I want ab king  below my name !!!!! Pob make it happen for me


----------



## Gibsonator (Oct 9, 2017)

sent ya a big fat chocolate chip cookie with 10k spelled on it


----------



## Caballero (Oct 9, 2017)

Bro Bundy said:


> I want Dab king  below my name !!!!!


Fixed  :32 (20):


----------



## PillarofBalance (Oct 9, 2017)

We should revive the bundyism thread


----------



## Bro Bundy (Oct 9, 2017)

PillarofBalance said:


> We should revive the bundyism thread


Make me ug ab king and you can revive it lol.. can u even I thought it was deleted ..


----------



## Bro Bundy (Oct 9, 2017)

10 k posts is no joke that shit takes years .. I bet 5 k is me making fun of someone hahahaha


----------



## John Ziegler (Oct 9, 2017)

You reached your limit now take that 8 pack abs and sweaty nut sack and piss off


----------



## ECKSRATED (Oct 9, 2017)

I'm a post whore too.
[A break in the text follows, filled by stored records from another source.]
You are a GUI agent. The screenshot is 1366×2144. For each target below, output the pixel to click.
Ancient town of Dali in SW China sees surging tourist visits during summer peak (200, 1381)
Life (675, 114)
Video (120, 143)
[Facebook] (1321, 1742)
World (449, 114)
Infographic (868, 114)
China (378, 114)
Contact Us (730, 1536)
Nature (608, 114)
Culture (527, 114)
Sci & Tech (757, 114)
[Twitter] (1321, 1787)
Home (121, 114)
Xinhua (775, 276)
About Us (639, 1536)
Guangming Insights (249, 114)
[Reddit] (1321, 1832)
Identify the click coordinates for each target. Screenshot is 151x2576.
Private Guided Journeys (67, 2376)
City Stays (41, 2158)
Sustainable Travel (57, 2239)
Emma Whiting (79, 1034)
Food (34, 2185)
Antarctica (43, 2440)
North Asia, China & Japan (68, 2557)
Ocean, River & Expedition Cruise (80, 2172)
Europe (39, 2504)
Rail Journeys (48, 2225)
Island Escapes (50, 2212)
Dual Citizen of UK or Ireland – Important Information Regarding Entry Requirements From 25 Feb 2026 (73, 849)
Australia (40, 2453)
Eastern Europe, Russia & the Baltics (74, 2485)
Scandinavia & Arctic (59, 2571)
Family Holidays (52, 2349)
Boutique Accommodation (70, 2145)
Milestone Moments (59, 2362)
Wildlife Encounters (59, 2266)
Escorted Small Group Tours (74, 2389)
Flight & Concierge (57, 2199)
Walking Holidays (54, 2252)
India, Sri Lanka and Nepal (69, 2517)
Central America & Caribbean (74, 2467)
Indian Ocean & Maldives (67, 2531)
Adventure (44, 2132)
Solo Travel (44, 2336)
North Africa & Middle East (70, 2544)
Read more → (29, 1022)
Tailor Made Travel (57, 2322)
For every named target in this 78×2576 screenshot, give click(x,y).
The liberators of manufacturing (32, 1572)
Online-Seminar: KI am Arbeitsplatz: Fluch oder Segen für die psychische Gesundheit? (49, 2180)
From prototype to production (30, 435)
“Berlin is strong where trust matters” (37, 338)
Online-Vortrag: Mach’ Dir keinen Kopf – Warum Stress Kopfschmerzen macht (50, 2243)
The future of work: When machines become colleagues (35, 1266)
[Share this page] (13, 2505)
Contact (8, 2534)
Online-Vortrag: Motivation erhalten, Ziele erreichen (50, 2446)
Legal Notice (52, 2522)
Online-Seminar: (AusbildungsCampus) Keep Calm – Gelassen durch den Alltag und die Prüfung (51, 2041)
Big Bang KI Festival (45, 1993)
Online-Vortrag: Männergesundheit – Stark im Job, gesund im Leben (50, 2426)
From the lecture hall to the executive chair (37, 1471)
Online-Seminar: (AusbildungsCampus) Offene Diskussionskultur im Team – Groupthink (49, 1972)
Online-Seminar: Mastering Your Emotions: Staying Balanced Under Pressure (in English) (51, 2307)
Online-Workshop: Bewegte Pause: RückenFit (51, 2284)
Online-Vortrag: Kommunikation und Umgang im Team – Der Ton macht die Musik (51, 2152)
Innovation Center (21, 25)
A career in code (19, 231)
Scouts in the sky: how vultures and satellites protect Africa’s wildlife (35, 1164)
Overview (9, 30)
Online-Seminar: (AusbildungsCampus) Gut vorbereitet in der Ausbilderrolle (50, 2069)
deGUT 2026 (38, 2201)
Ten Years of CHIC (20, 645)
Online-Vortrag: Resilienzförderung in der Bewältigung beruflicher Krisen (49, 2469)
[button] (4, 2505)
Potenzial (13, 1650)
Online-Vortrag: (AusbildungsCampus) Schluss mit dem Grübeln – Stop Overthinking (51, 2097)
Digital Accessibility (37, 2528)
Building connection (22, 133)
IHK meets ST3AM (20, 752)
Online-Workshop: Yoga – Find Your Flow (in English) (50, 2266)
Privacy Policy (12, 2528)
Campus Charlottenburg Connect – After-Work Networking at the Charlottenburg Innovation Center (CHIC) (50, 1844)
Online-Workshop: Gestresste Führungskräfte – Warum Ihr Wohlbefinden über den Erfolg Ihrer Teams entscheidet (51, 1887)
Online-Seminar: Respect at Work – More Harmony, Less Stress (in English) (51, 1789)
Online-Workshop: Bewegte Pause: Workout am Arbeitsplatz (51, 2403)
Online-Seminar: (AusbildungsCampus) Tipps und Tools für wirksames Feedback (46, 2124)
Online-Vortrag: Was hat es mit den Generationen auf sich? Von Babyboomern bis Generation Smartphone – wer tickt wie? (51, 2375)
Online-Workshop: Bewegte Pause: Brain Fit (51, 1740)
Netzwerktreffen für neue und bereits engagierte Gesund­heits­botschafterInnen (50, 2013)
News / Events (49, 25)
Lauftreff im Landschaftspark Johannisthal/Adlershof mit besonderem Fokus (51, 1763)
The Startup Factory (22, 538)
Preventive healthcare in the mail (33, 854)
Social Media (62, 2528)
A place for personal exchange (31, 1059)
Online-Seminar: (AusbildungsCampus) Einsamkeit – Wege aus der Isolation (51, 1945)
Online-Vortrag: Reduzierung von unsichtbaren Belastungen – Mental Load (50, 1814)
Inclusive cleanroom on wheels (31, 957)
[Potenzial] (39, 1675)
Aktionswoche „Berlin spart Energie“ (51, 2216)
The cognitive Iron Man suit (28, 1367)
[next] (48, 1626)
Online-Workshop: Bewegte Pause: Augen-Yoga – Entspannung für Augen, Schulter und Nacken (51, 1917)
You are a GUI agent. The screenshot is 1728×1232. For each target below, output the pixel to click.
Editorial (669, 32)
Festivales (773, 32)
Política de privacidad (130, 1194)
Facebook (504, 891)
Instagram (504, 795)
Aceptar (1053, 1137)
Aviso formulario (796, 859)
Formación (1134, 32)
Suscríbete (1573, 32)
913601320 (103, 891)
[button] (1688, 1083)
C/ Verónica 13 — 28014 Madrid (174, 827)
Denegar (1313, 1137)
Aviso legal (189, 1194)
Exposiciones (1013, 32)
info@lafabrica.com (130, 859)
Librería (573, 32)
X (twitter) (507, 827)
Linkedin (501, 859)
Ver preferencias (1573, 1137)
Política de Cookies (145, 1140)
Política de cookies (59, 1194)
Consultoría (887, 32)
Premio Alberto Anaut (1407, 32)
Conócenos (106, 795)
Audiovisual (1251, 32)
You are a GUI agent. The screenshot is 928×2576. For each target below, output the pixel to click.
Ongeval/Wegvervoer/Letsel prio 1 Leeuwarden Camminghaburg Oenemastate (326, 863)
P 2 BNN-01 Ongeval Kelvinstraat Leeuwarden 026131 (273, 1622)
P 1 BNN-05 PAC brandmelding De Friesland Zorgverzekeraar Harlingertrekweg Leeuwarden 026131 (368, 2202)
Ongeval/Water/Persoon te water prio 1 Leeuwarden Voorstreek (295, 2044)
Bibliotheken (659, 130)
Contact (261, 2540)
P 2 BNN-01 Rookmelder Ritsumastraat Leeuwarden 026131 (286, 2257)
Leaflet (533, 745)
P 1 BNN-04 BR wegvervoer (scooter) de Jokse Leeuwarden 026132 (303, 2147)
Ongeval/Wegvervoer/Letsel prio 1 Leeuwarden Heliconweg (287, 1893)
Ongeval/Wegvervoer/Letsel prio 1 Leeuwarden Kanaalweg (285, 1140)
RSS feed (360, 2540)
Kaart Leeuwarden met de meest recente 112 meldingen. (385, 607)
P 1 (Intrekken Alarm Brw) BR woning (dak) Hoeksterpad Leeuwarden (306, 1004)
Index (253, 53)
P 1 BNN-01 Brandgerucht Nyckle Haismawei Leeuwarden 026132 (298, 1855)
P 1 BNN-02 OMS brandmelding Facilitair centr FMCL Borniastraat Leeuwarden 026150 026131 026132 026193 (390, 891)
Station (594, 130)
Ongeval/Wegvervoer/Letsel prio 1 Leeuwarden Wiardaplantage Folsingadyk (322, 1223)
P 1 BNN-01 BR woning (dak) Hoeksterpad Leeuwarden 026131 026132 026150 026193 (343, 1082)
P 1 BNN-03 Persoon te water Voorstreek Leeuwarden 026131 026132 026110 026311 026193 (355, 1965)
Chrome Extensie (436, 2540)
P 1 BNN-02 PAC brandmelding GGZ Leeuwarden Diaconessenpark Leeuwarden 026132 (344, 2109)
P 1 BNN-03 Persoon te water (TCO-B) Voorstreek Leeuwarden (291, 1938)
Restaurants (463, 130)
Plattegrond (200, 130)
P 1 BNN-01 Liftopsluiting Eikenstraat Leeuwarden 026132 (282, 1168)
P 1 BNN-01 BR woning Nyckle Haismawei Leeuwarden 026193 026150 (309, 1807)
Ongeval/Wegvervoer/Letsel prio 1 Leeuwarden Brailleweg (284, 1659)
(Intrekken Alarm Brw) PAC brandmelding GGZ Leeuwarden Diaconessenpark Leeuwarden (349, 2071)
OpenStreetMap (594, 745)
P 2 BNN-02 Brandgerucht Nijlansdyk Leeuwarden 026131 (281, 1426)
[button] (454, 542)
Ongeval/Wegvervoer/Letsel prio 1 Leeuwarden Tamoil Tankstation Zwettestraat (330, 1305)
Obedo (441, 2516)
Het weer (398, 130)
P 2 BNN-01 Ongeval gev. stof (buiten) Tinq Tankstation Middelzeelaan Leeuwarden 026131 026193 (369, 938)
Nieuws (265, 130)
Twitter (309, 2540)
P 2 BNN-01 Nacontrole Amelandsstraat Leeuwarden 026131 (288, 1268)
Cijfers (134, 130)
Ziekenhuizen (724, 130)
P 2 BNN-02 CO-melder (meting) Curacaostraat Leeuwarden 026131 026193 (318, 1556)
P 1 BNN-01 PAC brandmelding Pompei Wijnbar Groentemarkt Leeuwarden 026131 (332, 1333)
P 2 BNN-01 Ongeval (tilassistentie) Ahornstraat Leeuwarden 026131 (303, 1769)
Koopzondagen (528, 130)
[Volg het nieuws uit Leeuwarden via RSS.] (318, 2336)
I don't do Facebook and shit so this is what I do when I take shits and breaks from work. I catching up to you bundy.


----------



## NbleSavage (Oct 9, 2017)

I say we turn this into a 'Bundy Trash Talk' thread. 

I'll start.

Bundy brings 13 items into the Express Lane.


----------



## stonetag (Oct 9, 2017)

A good jab right square in the nose right now will shut him up!


----------



## Jada (Oct 9, 2017)

Caballero said:


> Fixed  :32 (20):



Lmfao!!!!!!


----------



## John Ziegler (Oct 9, 2017)

Bundy wears speedo's to the beach


----------



## Iron1 (Oct 11, 2017)

Hey, don't make fun of Bundy. He wakes up and sticks his abs on one at a time just like the rest of us.


----------



## BigGameHunter (Oct 15, 2017)

You crazy MFer


----------



## Yaya (Oct 15, 2017)

U are so gay


----------



## Yaya (Oct 15, 2017)

Well well well look what we got here..hahahaha I've reached 6,152 k posts here at SI.. High post count is gay.I've had some good times but barely. Thanks to nobody . I hate most of u. I dont  give a fuk how u assholes feel .. hello si


----------



## JuiceTrain (Oct 17, 2017)

Yaya said:


> Well well well look what we got here..hahahaha I've reached 6,152 k posts here at SI.. High post count is gay.I've had some good times but barely. Thanks to nobody . I hate most of u. I dont  give a fuk how u assholes feel .. hello si



 ▒▒▒▒▒▒▒▒▒▒▒▒
 ▒▒▒▒▓▒▒▓▒▒▒▒
 ▒▒▒▒▓▒▒▓▒▒▒▒
 ▒▒▒▒▒▒▒▒▒▒▒▒
 ▒▓▒▒▒▒▒▒▒▒▓▒
 ▒▒▓▓▓▓▓▓▓▓▒▒
 ▒▒▒▒▒▒▒▒▒▒▒▒


----------